PROMPT
Rewrite all the records below, substituting "Where do I click to" for every "Where should I click to" and leaving everything else unchanged.

EXTRACTED ENTRIES
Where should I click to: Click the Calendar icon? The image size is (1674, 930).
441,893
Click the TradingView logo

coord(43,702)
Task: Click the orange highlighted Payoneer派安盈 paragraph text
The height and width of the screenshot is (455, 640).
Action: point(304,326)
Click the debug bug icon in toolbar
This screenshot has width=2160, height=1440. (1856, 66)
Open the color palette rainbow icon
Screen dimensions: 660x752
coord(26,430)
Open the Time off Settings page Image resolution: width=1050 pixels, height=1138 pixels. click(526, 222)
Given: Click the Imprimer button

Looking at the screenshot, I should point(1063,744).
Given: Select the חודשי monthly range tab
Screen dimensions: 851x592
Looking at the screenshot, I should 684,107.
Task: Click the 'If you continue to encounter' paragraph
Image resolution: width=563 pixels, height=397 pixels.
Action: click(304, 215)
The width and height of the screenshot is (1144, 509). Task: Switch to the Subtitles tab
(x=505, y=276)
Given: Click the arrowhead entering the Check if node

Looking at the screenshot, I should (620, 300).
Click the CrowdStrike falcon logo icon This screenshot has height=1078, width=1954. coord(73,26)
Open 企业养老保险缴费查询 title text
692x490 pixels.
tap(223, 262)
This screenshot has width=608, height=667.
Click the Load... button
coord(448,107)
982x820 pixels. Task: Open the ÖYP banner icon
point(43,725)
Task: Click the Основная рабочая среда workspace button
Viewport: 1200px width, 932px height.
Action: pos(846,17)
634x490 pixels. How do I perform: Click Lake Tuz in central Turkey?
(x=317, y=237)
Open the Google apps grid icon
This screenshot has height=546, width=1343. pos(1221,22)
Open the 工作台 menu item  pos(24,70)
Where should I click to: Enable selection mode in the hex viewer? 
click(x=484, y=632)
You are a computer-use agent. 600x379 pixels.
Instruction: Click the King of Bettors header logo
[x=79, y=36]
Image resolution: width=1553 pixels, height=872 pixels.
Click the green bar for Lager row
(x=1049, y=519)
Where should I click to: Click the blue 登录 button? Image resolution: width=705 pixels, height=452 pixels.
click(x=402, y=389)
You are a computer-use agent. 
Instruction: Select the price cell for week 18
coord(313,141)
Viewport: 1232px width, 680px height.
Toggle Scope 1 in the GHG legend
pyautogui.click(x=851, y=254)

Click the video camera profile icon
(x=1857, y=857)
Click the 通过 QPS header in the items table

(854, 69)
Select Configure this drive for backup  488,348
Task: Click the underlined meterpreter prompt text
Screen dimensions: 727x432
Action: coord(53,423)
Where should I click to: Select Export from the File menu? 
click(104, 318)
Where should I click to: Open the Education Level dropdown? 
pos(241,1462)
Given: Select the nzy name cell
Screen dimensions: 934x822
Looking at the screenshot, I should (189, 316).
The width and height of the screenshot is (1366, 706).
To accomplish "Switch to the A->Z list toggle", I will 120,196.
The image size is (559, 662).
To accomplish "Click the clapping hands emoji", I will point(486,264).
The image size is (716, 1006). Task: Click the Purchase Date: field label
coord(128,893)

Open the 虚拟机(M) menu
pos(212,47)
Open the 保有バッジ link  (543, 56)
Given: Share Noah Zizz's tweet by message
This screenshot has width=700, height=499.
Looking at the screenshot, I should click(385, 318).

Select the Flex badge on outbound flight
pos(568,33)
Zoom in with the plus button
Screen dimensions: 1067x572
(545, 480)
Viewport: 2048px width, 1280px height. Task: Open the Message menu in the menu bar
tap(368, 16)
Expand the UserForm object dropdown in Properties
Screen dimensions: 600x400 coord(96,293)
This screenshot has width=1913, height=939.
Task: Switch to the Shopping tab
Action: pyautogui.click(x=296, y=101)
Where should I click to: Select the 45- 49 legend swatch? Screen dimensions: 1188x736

COMPLETE RESPONSE
Where do I click to: Click the Calendar icon? The image size is (1674, 930).
441,893
Click the TradingView logo

coord(43,702)
Task: Click the orange highlighted Payoneer派安盈 paragraph text
The height and width of the screenshot is (455, 640).
Action: point(304,326)
Click the debug bug icon in toolbar
This screenshot has width=2160, height=1440. (1856, 66)
Open the color palette rainbow icon
Screen dimensions: 660x752
coord(26,430)
Open the Time off Settings page Image resolution: width=1050 pixels, height=1138 pixels. click(526, 222)
Given: Click the Imprimer button

Looking at the screenshot, I should point(1063,744).
Given: Select the חודשי monthly range tab
Screen dimensions: 851x592
Looking at the screenshot, I should 684,107.
Task: Click the 'If you continue to encounter' paragraph
Image resolution: width=563 pixels, height=397 pixels.
Action: click(304, 215)
The width and height of the screenshot is (1144, 509). Task: Switch to the Subtitles tab
(x=505, y=276)
Given: Click the arrowhead entering the Check if node

Looking at the screenshot, I should (620, 300).
Click the CrowdStrike falcon logo icon This screenshot has height=1078, width=1954. coord(73,26)
Open 企业养老保险缴费查询 title text
692x490 pixels.
tap(223, 262)
This screenshot has width=608, height=667.
Click the Load... button
coord(448,107)
982x820 pixels. Task: Open the ÖYP banner icon
point(43,725)
Task: Click the Основная рабочая среда workspace button
Viewport: 1200px width, 932px height.
Action: pos(846,17)
634x490 pixels. How do I perform: Click Lake Tuz in central Turkey?
(x=317, y=237)
Open the Google apps grid icon
This screenshot has height=546, width=1343. pos(1221,22)
Open the 工作台 menu item  pos(24,70)
Where do I click to: Enable selection mode in the hex viewer? 
click(x=484, y=632)
You are a computer-use agent. 600x379 pixels.
Instruction: Click the King of Bettors header logo
[x=79, y=36]
Image resolution: width=1553 pixels, height=872 pixels.
Click the green bar for Lager row
(x=1049, y=519)
Where do I click to: Click the blue 登录 button? Image resolution: width=705 pixels, height=452 pixels.
click(x=402, y=389)
You are a computer-use agent. 
Instruction: Select the price cell for week 18
coord(313,141)
Viewport: 1232px width, 680px height.
Toggle Scope 1 in the GHG legend
pyautogui.click(x=851, y=254)

Click the video camera profile icon
(x=1857, y=857)
Click the 通过 QPS header in the items table

(854, 69)
Select Configure this drive for backup  488,348
Task: Click the underlined meterpreter prompt text
Screen dimensions: 727x432
Action: coord(53,423)
Where do I click to: Select Export from the File menu? 
click(104, 318)
Where do I click to: Open the Education Level dropdown? 
pos(241,1462)
Given: Select the nzy name cell
Screen dimensions: 934x822
Looking at the screenshot, I should (189, 316).
The width and height of the screenshot is (1366, 706).
To accomplish "Switch to the A->Z list toggle", I will 120,196.
The image size is (559, 662).
To accomplish "Click the clapping hands emoji", I will point(486,264).
The image size is (716, 1006). Task: Click the Purchase Date: field label
coord(128,893)

Open the 虚拟机(M) menu
pos(212,47)
Open the 保有バッジ link  (543, 56)
Given: Share Noah Zizz's tweet by message
This screenshot has width=700, height=499.
Looking at the screenshot, I should click(385, 318).

Select the Flex badge on outbound flight
pos(568,33)
Zoom in with the plus button
Screen dimensions: 1067x572
(545, 480)
Viewport: 2048px width, 1280px height. Task: Open the Message menu in the menu bar
tap(368, 16)
Expand the UserForm object dropdown in Properties
Screen dimensions: 600x400 coord(96,293)
This screenshot has width=1913, height=939.
Task: Switch to the Shopping tab
Action: pyautogui.click(x=296, y=101)
Where do I click to: Select the 45- 49 legend swatch? Screen dimensions: 1188x736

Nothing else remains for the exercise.